I have a stateful DoFn that basically batches the elements that are coming and when the buffer reaches a certain size, the buffer is cleared and the elements are inserted into BigQuery. What I've noticed is that from time to time, the pipeline is raising an exception, the exception is not stopping the job to run.

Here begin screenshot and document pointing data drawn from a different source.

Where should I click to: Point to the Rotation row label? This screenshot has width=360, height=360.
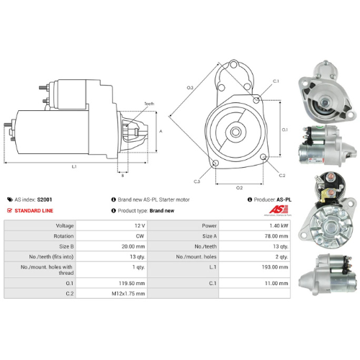[x=63, y=235]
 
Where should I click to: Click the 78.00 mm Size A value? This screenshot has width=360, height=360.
[x=274, y=235]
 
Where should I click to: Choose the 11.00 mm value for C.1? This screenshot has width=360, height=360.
[x=274, y=283]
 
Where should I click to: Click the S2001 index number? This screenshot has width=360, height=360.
[x=45, y=199]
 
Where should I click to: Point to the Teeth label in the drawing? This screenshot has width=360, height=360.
[x=150, y=104]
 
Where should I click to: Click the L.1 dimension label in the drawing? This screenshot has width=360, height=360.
[x=74, y=167]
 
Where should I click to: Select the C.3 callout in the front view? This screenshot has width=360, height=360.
[x=197, y=181]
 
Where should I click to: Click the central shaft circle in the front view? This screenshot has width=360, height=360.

Below is the stacktrace:
Error message from worker: generic::unknown: Traceback (most recent call last):
File "apache_beam/runners/common.py", line 1213, in apache_beam.runners.common.DoFnRunner.process
File "apache_beam/runners/common.py", line 742, in apache_beam.runners.common.PerWindowInvoker.invoke_process
File "apache_beam/runners/common.py", line 867, in apache_beam.runners.common.PerWindowInvoker._invoke_process_per_window
File "/usr/local/lib/python3.7/site-packages/gp/pipelines/common/writer_transforms.py", line 140, in process
self._flush_buffer(buffer_state, count_state, buffer_size_state)
File "/usr/local/lib/python3.7/site-packages/gp/pipelines/common/writer_transforms.py", line 162, in _flush_buffer
rows = self._extract_rows(buffer_state)
File "/usr/local/lib/python3.7/site-packages/gp/pipelines/common/writer_transforms.py", line 197, in _extract_rows
for row in buffer.read():
File "/usr/local/lib/python3.7/site-packages/apache_beam/runners/worker/bundle_processor.py", line 510, in __iter__
for elem in self.first:
File "/usr/local/lib/python3.7/site-packages/apache_beam/runners/worker/sdk_worker.py", line 1039, in _lazy_iterator
self._underlying.get_raw(state_key, continuation_token))
File "/usr/local/lib/python3.7/site-packages/apache_beam/runners/worker/sdk_worker.py", line 846, in get_raw
continuation_token=continuation_token)))
File "/usr/local/lib/python3.7/site-packages/apache_beam/runners/worker/sdk_worker.py", line 886, in _blocking_request
raise RuntimeError(response.error)
RuntimeError: INTERNAL: Work token invalid
This is raised when the process method is called and it tries to extract the elements from the buffer, see rows = self._extract_rows(buffer_state)
The DoFn is implemented exactly like in the example https://beam.apache.org/blog/timely-processing/#example-batched-rpc
I've confirmed this error is expected during work reassignments, e.g. when autoscaling. The work item will be retried on the new machine and the pipeline will continue processing correctly. (I agree the error message could be improved.)